Образованный устьем заливчик чист только посередке, а по краям — яркое конфетти ряски, жирная лилия, широкие листья, между которыми, чуть сморщив нагревшуюся водицу, легкими толчками передвигается на длинных ножках комарик и куда валится изумрудная тяжелая муха.

Дальше под ельничком лужок, и с белого камушка беленькая сестра Аленушка смотрит на бесцветную рыбку, и вовсе это не сестра Аленушка, а белое облачко в черном Грохотке.

Под ельничком у поленниц деревеньки грибов и хуторки ягод. Векша нашелушила шишек, и елки нароняли иголок — тут бездна строительного материала, и под опахалами папоротников муравьиные посады и города, и рождение их можно проследить.

Муравей в ременных доспехах, до блеска натертых щеточками и отполированных бархатками, стоит над пустынными водами и глядит вдаль — здесь будет город заложен, и муравьи тащат первое бревнышко, и вот лето за летом подымается муравьиный Рим.

Пройдя муравьиные владения, Грохоток вновь возникает на кислом лужке между горок, поросших мелким лесом, и здесь большая, но все еще неблагоустроенная дорога со Станции в Пятницкое.

Петуховский троечный тарантас на крупе вылезающего из оглобель коренника спускается с крутой горки на мост — «животрепещущий» для центральных губерний и «пронеси, господи» — там, где место действия ближе к Кавказу. Семен же Семенович относит отечественные мостики к наиболее типичному выражению России родных осин.

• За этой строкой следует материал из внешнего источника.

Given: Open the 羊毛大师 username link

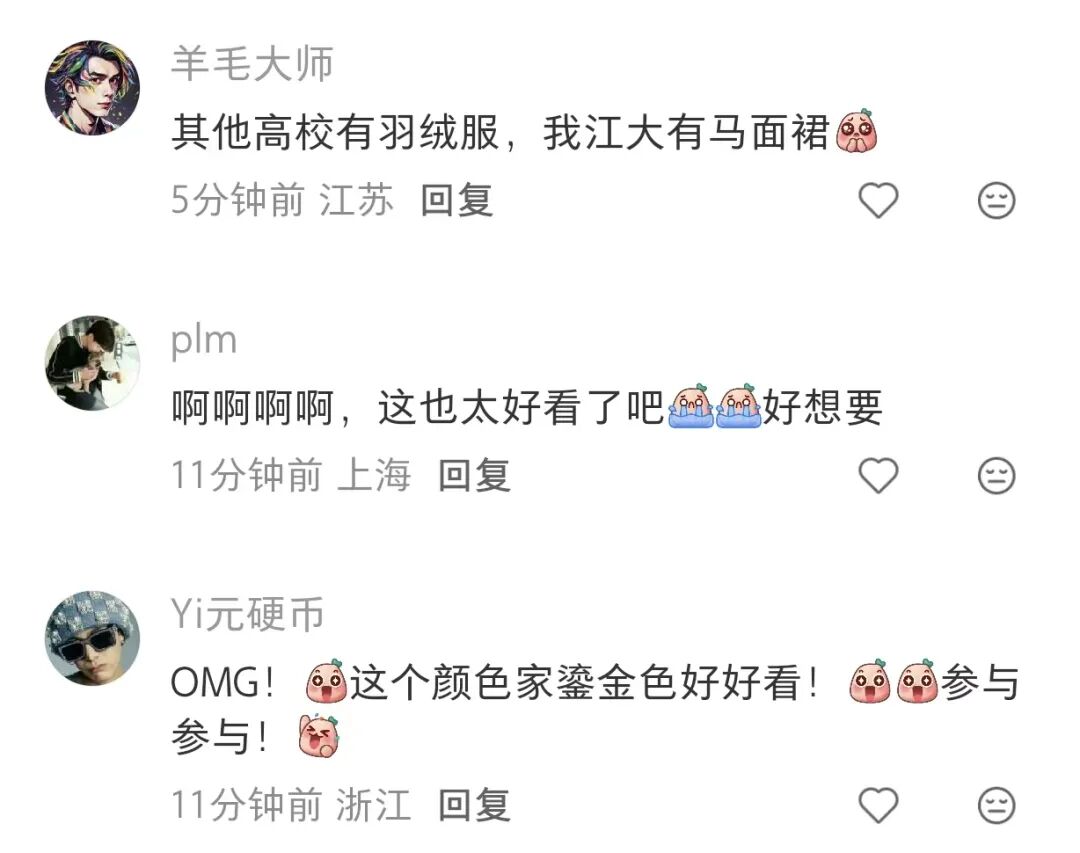Looking at the screenshot, I should click(x=252, y=63).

За мосточком Грохоток уходит именно в осинничек. Осинкам тесно, иная упала, иная держится, а между беспорядочно натыканных осинок — кочки, коровьи тропочки. Может, в осиновой тундре провалилась корова и мокрый след и есть колыбель Грохотка.

Павлика еще зимой занимал вопрос о возникновении ручья, и только летом, перед отъездом на Юго-Запад, он снарядил экспедицию. Выпросил у мельников плоскодоночку и, погрузив в нее ковш и топор, подгребая весельцом то слева, то справа, заскользил по Бахарке — нежно-зеленой от берез, почти черной от елей, бледной от июльского, но не жаркого северного неба.

Позади остались плотина, мостки пятницких прачек, пятницкие бани. Обнаружилось устье Грохотка, лужок над ним и на лужке Костюшкины коровы и телята в очках, повернувшие близорукие морды к «Шхуне Павел».

«Шхуна Павел» приняла Костюшку на борт, и с этого мгновения Костюшка стал гением корабля, то есть вел его по гуттаперчевым кишечкам крепких кувшинок, разнимал скрестившиеся над ручьем осинки, до невозможности закатав портки, слезал и толкал «Шхуну Павел» в корму, возвращался на шхуну, отпихивал весельцом крокодилов — скатившиеся в Грохоток поленья, рубил осьминога встречной коряги, раздвигал берега и вообще, по определению отца Григория, оказался Виргилием Павлика, а Виргилий — это поводырь, а в данном случае и подстрекатель.